鳥羽水族館 1歳のセイウチ「テン」死ぬ 三重

【1歳2カ月で死んだセイウチのテン(鳥羽水族館提供)】

【鳥羽】鳥羽水族館(三重県鳥羽市鳥羽三丁目)は7日、昨年6月に生まれたばかりのオスのセイウチ「テン」(1歳2カ月)が6日夕に死んだと発表した。詳しい死因は調査中としている。同館での飼育個体は三頭となった。

同館によると、6日午後6時ごろ、担当する飼育係がエサを運んだ際、清掃用に水を抜いていた水槽の底に動かなくなっているテンを発見した。約2週間前からエサを食べる量が減り、前日夜も泳がずに水中でじっとしている状態が続いていたことから経過を注視していたという。
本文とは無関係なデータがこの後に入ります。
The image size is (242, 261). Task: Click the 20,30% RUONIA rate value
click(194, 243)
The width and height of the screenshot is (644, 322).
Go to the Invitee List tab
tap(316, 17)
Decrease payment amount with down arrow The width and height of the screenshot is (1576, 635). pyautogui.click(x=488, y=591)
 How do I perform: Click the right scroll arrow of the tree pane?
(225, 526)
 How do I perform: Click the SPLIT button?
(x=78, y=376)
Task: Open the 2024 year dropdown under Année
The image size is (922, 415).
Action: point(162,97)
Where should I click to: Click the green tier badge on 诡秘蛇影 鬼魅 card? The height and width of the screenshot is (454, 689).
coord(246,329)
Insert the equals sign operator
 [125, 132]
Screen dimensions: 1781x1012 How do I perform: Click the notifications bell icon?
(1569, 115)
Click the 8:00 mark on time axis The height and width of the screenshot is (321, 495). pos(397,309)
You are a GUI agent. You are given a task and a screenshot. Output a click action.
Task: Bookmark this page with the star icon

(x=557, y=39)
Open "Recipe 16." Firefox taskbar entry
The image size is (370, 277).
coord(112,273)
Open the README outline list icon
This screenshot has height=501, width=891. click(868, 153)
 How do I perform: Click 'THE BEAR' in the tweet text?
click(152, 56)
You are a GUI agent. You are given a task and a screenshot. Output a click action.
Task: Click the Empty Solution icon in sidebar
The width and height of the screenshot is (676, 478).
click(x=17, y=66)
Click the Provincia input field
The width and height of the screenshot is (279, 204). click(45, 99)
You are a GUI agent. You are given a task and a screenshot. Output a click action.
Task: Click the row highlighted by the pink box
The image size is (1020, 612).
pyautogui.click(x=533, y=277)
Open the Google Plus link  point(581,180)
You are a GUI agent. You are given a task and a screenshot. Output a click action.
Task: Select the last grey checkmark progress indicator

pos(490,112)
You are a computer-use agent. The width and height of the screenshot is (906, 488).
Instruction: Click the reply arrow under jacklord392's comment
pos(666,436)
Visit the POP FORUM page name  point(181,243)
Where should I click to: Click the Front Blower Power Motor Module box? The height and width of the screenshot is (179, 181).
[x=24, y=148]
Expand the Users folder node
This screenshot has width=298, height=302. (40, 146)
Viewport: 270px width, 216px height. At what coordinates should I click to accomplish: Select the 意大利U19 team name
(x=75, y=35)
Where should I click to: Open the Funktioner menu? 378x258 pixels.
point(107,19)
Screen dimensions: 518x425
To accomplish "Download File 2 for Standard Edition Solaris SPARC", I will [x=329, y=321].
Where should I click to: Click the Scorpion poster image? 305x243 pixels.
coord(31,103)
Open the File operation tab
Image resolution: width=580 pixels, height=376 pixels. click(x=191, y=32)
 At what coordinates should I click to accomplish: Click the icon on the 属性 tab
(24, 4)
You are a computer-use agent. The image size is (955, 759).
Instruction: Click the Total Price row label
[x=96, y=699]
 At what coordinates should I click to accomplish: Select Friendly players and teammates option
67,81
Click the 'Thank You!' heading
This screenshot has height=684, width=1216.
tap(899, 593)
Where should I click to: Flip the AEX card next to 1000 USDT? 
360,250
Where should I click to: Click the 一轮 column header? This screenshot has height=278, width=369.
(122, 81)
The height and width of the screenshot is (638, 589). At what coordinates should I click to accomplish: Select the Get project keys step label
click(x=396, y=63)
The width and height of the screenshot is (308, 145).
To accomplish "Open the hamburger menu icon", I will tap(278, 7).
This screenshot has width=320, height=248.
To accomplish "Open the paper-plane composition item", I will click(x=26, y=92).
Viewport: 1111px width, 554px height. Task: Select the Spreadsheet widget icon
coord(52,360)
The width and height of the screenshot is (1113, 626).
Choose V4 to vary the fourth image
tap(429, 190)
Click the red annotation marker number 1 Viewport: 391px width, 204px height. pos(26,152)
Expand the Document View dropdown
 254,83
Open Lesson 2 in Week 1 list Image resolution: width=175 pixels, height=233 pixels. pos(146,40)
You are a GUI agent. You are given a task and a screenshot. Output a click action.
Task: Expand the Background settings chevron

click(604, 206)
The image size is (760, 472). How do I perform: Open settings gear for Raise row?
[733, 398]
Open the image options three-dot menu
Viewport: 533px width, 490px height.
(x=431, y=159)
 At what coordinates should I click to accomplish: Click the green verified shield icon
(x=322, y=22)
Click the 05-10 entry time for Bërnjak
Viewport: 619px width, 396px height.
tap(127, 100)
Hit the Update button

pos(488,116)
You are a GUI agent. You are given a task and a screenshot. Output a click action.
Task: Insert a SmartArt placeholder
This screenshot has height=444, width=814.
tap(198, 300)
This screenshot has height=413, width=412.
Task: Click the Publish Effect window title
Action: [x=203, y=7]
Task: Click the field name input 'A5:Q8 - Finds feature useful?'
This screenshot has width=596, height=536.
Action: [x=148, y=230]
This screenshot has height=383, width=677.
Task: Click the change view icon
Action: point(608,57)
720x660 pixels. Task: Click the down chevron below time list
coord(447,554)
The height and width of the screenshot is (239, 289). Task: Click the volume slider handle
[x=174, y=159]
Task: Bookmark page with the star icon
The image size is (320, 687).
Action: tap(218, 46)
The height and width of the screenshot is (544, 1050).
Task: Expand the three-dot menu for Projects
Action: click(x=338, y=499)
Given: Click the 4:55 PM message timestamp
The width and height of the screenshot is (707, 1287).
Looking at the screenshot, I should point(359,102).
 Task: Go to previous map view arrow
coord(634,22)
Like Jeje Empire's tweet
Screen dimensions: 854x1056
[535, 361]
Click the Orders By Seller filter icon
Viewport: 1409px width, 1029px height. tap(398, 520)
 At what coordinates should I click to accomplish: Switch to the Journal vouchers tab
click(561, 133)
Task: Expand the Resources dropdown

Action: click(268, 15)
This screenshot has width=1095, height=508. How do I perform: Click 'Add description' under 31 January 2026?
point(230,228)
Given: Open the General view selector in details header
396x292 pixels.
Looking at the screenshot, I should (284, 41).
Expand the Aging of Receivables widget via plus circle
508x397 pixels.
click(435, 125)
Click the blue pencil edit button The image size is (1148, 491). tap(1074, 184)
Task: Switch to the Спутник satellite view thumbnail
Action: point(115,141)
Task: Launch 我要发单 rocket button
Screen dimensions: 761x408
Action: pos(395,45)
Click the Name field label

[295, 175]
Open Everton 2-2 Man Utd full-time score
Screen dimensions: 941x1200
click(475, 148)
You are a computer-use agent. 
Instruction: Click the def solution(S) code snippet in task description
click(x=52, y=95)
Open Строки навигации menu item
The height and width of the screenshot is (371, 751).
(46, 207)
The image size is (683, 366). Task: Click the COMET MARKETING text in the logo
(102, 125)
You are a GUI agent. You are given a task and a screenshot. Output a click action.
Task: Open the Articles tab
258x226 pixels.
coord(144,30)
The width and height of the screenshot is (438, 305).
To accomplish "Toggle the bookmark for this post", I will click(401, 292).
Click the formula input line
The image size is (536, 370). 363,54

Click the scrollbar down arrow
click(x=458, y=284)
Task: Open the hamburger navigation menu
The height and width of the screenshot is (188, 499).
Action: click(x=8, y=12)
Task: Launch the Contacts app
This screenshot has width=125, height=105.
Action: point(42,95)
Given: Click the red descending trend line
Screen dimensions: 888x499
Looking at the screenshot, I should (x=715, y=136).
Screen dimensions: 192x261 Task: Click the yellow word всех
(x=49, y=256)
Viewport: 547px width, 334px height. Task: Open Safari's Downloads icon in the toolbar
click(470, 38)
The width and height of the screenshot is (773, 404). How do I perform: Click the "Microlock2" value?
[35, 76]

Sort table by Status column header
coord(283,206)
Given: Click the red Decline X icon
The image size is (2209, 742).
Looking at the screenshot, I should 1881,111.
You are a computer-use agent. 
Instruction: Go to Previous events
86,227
直前に計測した体長は146・6センチ、体重129・3キロ。

テンは昨年6月20日にオスのポウ(推定16歳)とメスの「クウ」(同)との間に生まれた。同館で生まれた生育事例としては過去最長で来場者からの人気も高く、将来的にはショー出演も期待されていた。

同館の飼育担当者は「幼獣の成長過程について重要な知見を与えてくれて感謝している。辛い気持ちもあるが、今後も飼育技術の向上に励み、次の繁殖につなげたい」としている。